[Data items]
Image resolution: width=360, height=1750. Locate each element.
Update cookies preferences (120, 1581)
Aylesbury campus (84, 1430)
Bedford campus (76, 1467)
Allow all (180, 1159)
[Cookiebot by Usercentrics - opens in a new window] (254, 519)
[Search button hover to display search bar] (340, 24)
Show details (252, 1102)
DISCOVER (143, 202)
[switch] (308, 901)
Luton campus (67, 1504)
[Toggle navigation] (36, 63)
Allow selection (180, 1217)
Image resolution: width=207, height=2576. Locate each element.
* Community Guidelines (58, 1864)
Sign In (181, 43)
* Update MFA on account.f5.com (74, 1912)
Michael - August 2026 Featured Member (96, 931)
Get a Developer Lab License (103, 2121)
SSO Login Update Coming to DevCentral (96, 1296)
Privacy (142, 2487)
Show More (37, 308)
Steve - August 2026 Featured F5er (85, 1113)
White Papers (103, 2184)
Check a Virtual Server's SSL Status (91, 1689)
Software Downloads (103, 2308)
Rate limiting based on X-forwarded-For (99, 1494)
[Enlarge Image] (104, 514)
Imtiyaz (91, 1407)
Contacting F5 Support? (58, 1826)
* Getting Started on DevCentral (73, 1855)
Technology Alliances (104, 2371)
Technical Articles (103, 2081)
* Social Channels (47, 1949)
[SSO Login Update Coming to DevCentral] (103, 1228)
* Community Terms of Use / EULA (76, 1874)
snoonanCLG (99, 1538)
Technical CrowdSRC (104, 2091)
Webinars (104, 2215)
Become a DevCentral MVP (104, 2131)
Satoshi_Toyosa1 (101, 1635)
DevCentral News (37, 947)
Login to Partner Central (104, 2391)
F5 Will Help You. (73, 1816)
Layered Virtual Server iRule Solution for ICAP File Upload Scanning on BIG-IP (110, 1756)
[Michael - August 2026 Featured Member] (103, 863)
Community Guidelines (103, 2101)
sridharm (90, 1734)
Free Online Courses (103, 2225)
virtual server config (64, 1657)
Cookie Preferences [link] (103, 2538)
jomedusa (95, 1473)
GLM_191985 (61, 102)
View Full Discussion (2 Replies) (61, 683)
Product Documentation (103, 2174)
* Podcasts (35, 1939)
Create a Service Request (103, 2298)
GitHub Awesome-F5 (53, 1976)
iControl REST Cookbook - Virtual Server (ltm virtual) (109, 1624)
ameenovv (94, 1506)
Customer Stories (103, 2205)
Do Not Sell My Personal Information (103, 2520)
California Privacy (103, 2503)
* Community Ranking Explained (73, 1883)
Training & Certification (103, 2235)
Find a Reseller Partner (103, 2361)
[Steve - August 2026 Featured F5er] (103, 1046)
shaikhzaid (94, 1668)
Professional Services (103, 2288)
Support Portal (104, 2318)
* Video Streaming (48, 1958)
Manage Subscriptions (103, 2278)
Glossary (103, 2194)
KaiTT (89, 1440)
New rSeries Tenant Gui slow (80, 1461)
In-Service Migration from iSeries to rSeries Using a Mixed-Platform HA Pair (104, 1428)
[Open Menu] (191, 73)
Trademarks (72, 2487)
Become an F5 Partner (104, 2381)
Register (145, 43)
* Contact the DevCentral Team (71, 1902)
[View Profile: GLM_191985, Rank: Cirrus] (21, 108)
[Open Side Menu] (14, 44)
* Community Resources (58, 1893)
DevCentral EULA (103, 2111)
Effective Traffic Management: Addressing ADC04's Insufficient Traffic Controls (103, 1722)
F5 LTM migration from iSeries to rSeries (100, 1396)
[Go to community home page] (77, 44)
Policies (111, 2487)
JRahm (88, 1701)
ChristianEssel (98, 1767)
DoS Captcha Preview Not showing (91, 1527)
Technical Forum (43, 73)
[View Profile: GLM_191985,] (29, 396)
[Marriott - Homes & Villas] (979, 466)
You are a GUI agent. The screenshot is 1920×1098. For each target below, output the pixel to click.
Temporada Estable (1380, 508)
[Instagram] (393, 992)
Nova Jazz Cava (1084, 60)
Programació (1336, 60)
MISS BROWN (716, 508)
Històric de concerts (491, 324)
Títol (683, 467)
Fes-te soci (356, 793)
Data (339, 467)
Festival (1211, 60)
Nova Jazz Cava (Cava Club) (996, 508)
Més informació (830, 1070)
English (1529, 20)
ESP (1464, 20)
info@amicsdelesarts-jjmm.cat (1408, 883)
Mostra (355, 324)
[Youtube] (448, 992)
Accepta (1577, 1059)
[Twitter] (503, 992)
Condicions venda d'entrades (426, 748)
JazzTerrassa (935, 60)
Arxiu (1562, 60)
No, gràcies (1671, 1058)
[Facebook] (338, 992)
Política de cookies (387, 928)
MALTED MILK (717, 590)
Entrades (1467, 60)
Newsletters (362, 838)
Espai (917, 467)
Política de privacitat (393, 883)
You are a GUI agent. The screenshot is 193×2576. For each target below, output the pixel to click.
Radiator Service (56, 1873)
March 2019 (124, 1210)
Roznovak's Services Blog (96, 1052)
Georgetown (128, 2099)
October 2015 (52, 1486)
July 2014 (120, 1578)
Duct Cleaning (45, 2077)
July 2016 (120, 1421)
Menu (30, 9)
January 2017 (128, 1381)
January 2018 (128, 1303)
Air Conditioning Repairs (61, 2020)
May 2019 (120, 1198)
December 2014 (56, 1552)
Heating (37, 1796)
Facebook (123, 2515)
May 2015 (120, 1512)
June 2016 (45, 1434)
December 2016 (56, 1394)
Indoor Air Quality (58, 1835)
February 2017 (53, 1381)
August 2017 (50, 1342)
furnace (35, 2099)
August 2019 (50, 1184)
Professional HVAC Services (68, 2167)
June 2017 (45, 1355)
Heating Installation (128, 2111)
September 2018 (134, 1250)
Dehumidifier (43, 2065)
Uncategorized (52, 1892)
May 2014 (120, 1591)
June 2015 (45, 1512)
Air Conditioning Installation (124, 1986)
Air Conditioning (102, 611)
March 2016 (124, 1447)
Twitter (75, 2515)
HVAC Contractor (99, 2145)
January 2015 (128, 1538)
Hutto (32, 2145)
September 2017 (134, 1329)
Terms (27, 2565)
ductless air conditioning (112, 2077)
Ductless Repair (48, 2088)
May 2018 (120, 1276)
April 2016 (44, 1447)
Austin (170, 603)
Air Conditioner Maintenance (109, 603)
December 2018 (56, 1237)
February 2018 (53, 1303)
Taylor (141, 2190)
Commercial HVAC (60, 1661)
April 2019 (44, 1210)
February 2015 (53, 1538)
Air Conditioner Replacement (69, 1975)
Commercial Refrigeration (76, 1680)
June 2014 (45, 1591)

Task item: Every line above is to be transcribed exactly.

Reply to the task:
Image resolution: width=360, height=1750. Locate each element.
Update cookies preferences (120, 1581)
Aylesbury campus (84, 1430)
Bedford campus (76, 1467)
Allow all (180, 1159)
[Cookiebot by Usercentrics - opens in a new window] (254, 519)
[Search button hover to display search bar] (340, 24)
Show details (252, 1102)
DISCOVER (143, 202)
[switch] (308, 901)
Luton campus (67, 1504)
[Toggle navigation] (36, 63)
Allow selection (180, 1217)
Image resolution: width=207, height=2576. Locate each element.
* Community Guidelines (58, 1864)
Sign In (181, 43)
* Update MFA on account.f5.com (74, 1912)
Michael - August 2026 Featured Member (96, 931)
Get a Developer Lab License (103, 2121)
SSO Login Update Coming to DevCentral (96, 1296)
Privacy (142, 2487)
Show More (37, 308)
Steve - August 2026 Featured F5er (85, 1113)
White Papers (103, 2184)
Check a Virtual Server's SSL Status (91, 1689)
Software Downloads (103, 2308)
Rate limiting based on X-forwarded-For (99, 1494)
[Enlarge Image] (104, 514)
Imtiyaz (91, 1407)
Contacting F5 Support? (58, 1826)
* Getting Started on DevCentral (73, 1855)
Technology Alliances (104, 2371)
Technical Articles (103, 2081)
* Social Channels (47, 1949)
[SSO Login Update Coming to DevCentral] (103, 1228)
* Community Terms of Use / EULA (76, 1874)
snoonanCLG (99, 1538)
Technical CrowdSRC (104, 2091)
Webinars (104, 2215)
Become a DevCentral MVP (104, 2131)
Satoshi_Toyosa1 (101, 1635)
DevCentral News (37, 947)
Login to Partner Central (104, 2391)
F5 Will Help You. (73, 1816)
Layered Virtual Server iRule Solution for ICAP File Upload Scanning on BIG-IP (110, 1756)
[Michael - August 2026 Featured Member] (103, 863)
Community Guidelines (103, 2101)
sridharm (90, 1734)
Free Online Courses (103, 2225)
virtual server config (64, 1657)
Cookie Preferences [link] (103, 2538)
jomedusa (95, 1473)
GLM_191985 (61, 102)
View Full Discussion (2 Replies) (61, 683)
Product Documentation (103, 2174)
* Podcasts (35, 1939)
Create a Service Request (103, 2298)
GitHub Awesome-F5 (53, 1976)
iControl REST Cookbook - Virtual Server (ltm virtual) (109, 1624)
ameenovv (94, 1506)
Customer Stories (103, 2205)
Do Not Sell My Personal Information (103, 2520)
California Privacy (103, 2503)
* Community Ranking Explained (73, 1883)
Training & Certification (103, 2235)
Find a Reseller Partner (103, 2361)
[Steve - August 2026 Featured F5er] (103, 1046)
shaikhzaid (94, 1668)
Professional Services (103, 2288)
Support Portal (104, 2318)
* Video Streaming (48, 1958)
Manage Subscriptions (103, 2278)
Glossary (103, 2194)
KaiTT (89, 1440)
New rSeries Tenant Gui slow (80, 1461)
In-Service Migration from iSeries to rSeries Using a Mixed-Platform HA Pair (104, 1428)
[Open Menu] (191, 73)
Trademarks (72, 2487)
Become an F5 Partner (104, 2381)
Register (145, 43)
* Contact the DevCentral Team (71, 1902)
[View Profile: GLM_191985, Rank: Cirrus] (21, 108)
[Open Side Menu] (14, 44)
* Community Resources (58, 1893)
DevCentral EULA (103, 2111)
Effective Traffic Management: Addressing ADC04's Insufficient Traffic Controls (103, 1722)
F5 LTM migration from iSeries to rSeries (100, 1396)
[Go to community home page] (77, 44)
Policies (111, 2487)
JRahm (88, 1701)
ChristianEssel (98, 1767)
DoS Captcha Preview Not showing (91, 1527)
Technical Forum (43, 73)
[View Profile: GLM_191985,] (29, 396)
[Marriott - Homes & Villas] (979, 466)
You are a GUI agent. The screenshot is 1920×1098. For each target below, output the pixel to click.
Temporada Estable (1380, 508)
[Instagram] (393, 992)
Nova Jazz Cava (1084, 60)
Programació (1336, 60)
MISS BROWN (716, 508)
Històric de concerts (491, 324)
Títol (683, 467)
Fes-te soci (356, 793)
Data (339, 467)
Festival (1211, 60)
Nova Jazz Cava (Cava Club) (996, 508)
Més informació (830, 1070)
English (1529, 20)
ESP (1464, 20)
info@amicsdelesarts-jjmm.cat (1408, 883)
Mostra (355, 324)
[Youtube] (448, 992)
Accepta (1577, 1059)
[Twitter] (503, 992)
Condicions venda d'entrades (426, 748)
JazzTerrassa (935, 60)
Arxiu (1562, 60)
No, gràcies (1671, 1058)
[Facebook] (338, 992)
Política de cookies (387, 928)
MALTED MILK (717, 590)
Entrades (1467, 60)
Newsletters (362, 838)
Espai (917, 467)
Política de privacitat (393, 883)
You are a GUI agent. The screenshot is 193×2576. For each target below, output the pixel to click.
Radiator Service (56, 1873)
March 2019 (124, 1210)
Roznovak's Services Blog (96, 1052)
Georgetown (128, 2099)
October 2015 (52, 1486)
July 2014 (120, 1578)
Duct Cleaning (45, 2077)
July 2016 (120, 1421)
Menu (30, 9)
January 2017 (128, 1381)
January 2018 (128, 1303)
Air Conditioning Repairs (61, 2020)
May 2019 (120, 1198)
December 2014 (56, 1552)
Heating (37, 1796)
Facebook (123, 2515)
May 2015 (120, 1512)
June 2016 (45, 1434)
December 2016 (56, 1394)
Indoor Air Quality (58, 1835)
February 2017 (53, 1381)
August 2017 (50, 1342)
furnace (35, 2099)
August 2019 (50, 1184)
Professional HVAC Services (68, 2167)
June 2017 (45, 1355)
Heating Installation (128, 2111)
September 2018 (134, 1250)
Dehumidifier (43, 2065)
Uncategorized (52, 1892)
May 2014 (120, 1591)
June 2015 (45, 1512)
Air Conditioning Installation (124, 1986)
Air Conditioning (102, 611)
March 2016 (124, 1447)
Twitter (75, 2515)
HVAC Contractor (99, 2145)
January 2015 (128, 1538)
Hutto (32, 2145)
September 2017 (134, 1329)
Terms (27, 2565)
ductless air conditioning (112, 2077)
Ductless Repair (48, 2088)
May 2018 (120, 1276)
April 2016 (44, 1447)
Austin (170, 603)
Air Conditioner Maintenance (109, 603)
December 2018 (56, 1237)
February 2018 (53, 1303)
Taylor (141, 2190)
Commercial HVAC (60, 1661)
April 2019 (44, 1210)
February 2015 (53, 1538)
Air Conditioner Replacement (69, 1975)
Commercial Refrigeration (76, 1680)
June 2014 (45, 1591)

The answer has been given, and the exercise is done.